Steve Pavlina wanted to become a professional speaker. He didn’t know much about the business side of speaking, but he found a mentor who helped him get the hang of things.
I WANT TO BE A PROFESSIONAL SPEAKER.
I love sharing ideas with people. I love bringing my enthusiasm and my
passion to a hall and infecting as many people as I can. I love
learning about presentation techniques and fascinating ideas. I love
getting people to think. Besides, speaking is a great way to get to
meet other fascinating people. I’ve made friends and learned about
opportunities at post-conference dinners.
I love attending workshops and conferences, even for things that I
don’t immediately need. My conference notes focus more on speakers’
delivery styles than actual technical content. My books aren’t about
programming in Java or writing HTML, but business and public speaking.
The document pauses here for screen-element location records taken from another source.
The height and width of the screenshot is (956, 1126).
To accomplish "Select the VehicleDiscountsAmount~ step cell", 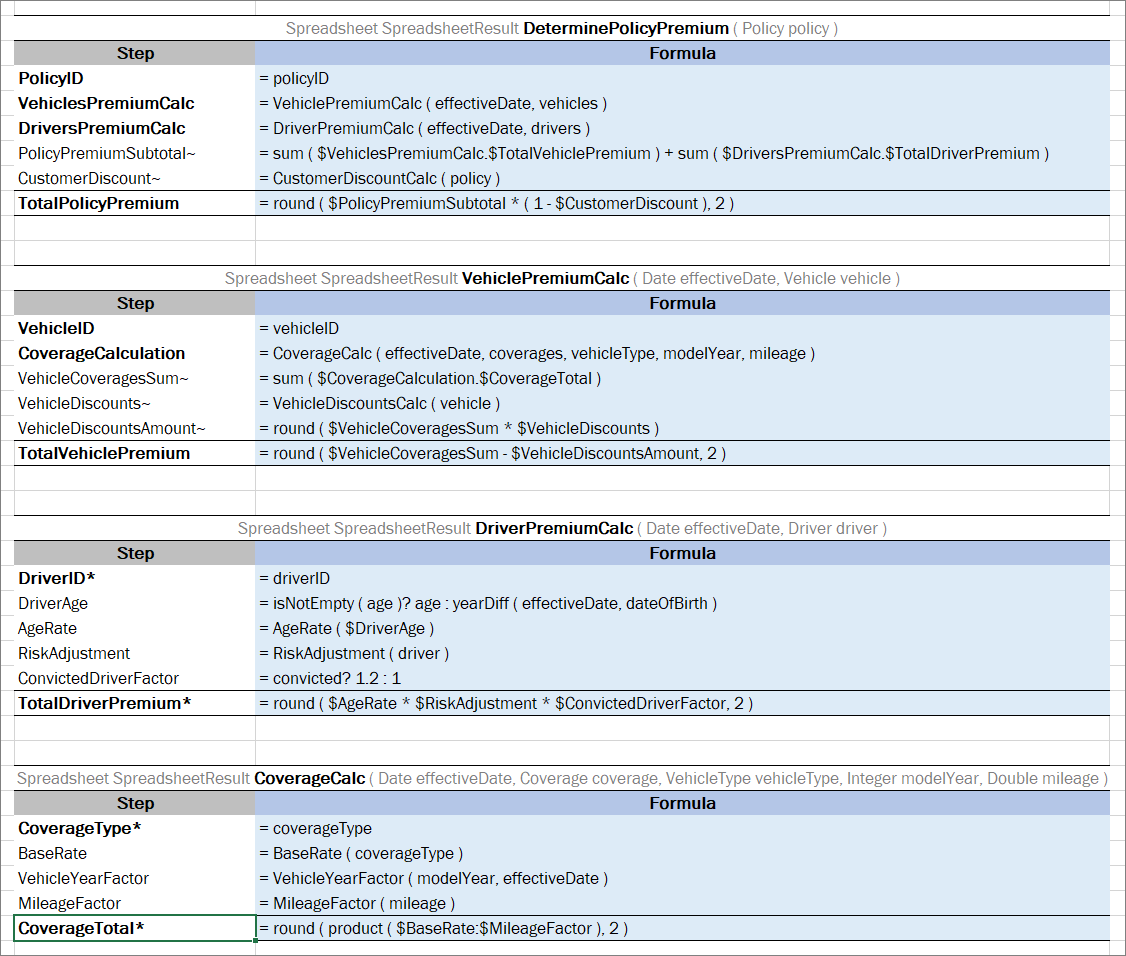I will click(x=135, y=428).
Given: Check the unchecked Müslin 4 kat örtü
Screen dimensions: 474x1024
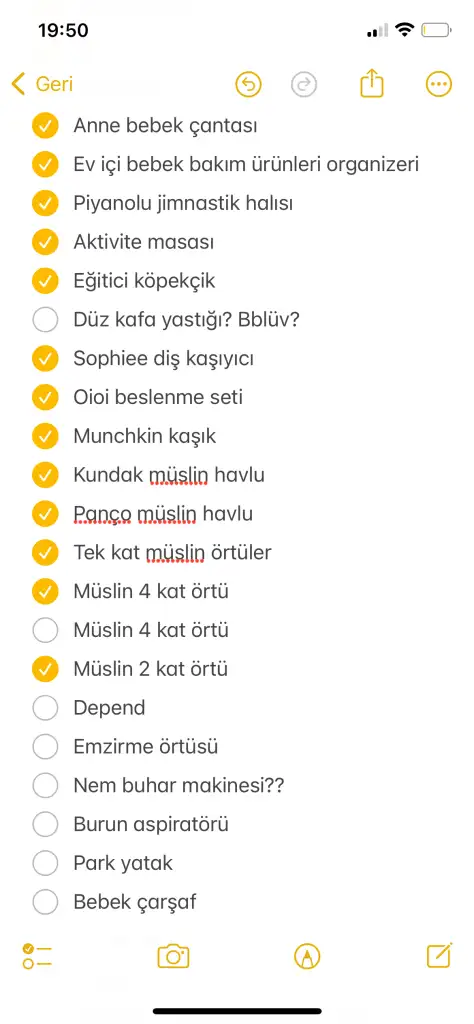Looking at the screenshot, I should 45,630.
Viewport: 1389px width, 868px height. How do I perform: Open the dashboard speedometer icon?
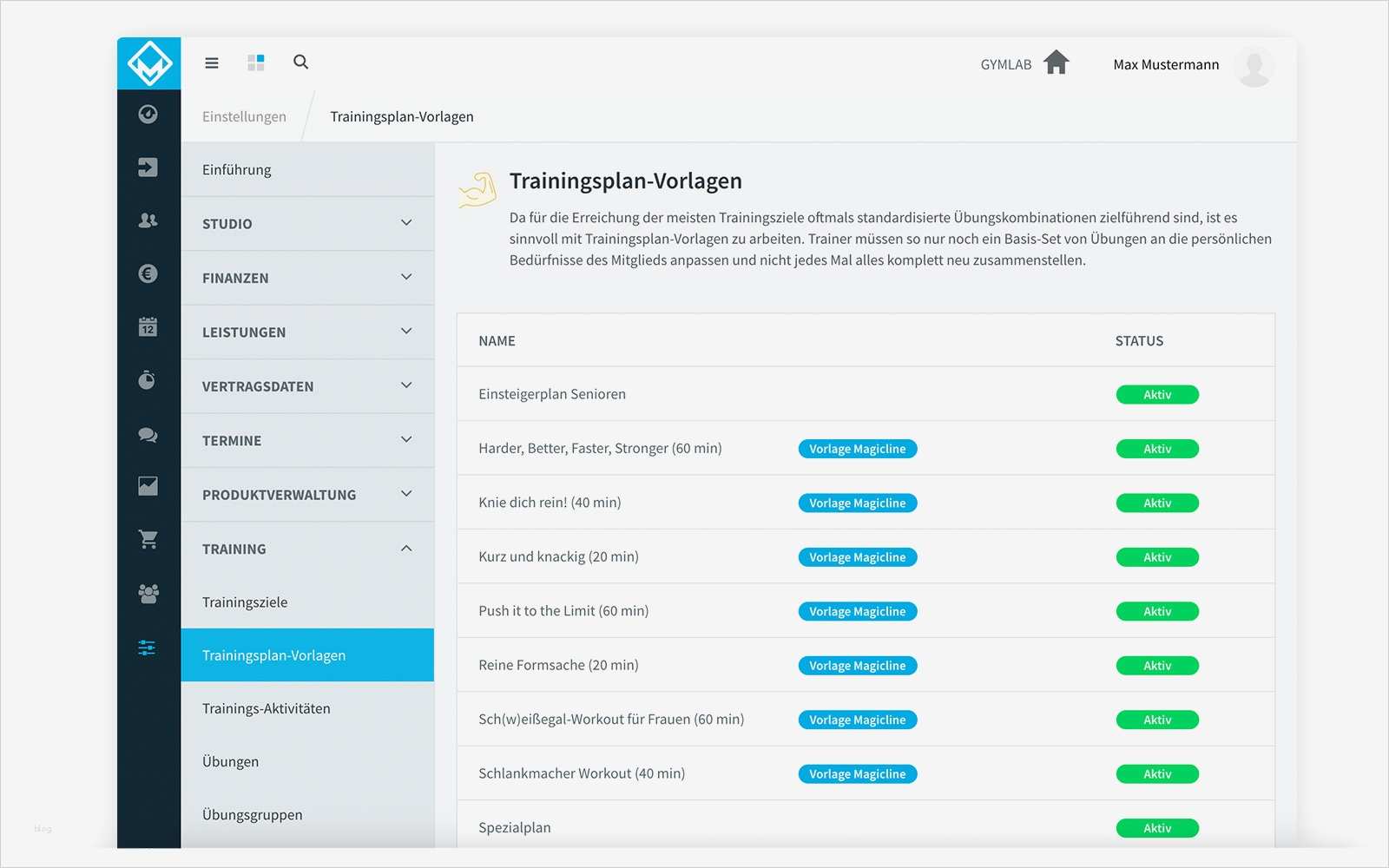pyautogui.click(x=148, y=115)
I love the challenge of providing value to a whole hall of people. As
a wet-behind-the-ears teacher, I’ve presented alternative teaching
techniques in front of veteran educators. I’ve talked about technology
in front of students and professionals. I’ve survived the scrutiny of
a college classroom.
I’ve had my bad days. Unresponsive audiences. Technical problems.
Lackluster content. All of those things just keep pushing me to learn
more, practice more, be better.
I’ve been giving presentations for four years. I’ve turned talks into
articles and blog posts into presentations. I want to learn more. I
want to entertain people the way
Dean Alfar made hundreds of people
laugh during the iblog.ph summit. I want to teach and inspire people
the way Zig Ziglar and other business speakers do.
I want to share what other people and I have learned. I want to talk
about education. Productivity. Technology. I want to raise questions.
I want to provoke thought and action.
I can learn by watching people at conferences. I can learn by
listening to audiobooks. I can learn by reading transcripts, artciles
and books. But if I could find someone to mentor me, who knows how
much faster I’ll learn and how much more value I can give right away?
Who are the best speakers you know? Would they be willing to mentor a
geek more than willing to swap technical knowhow for presentation
mentoring?
Renan says:
there’s always the toastmaster’s club. there should be one in the
philippines; since you’re moving to canada, there should be one too.
find one that suites your needs. some are topical; for example, some
talk of nothing but politics, others are free-form and tackle whatever
topic the member brings in. i attended a couple of these, and it did
help. bucause of schedule conflict, though, i had to quit.
it toastmaster’s international (toastmasters.org) is not for you,
there’s always the speech class. i have a friend who was a
communications major in college and he told me they had a class on
public speaking where each one of them give a speech on different
topics—-impromptu, extemporaneous, a eulogy, acceptance speech, etc.
of course, as you said, you can learn a lot by listening to people,
especially charismatic speakers, and learn about the psychology of it.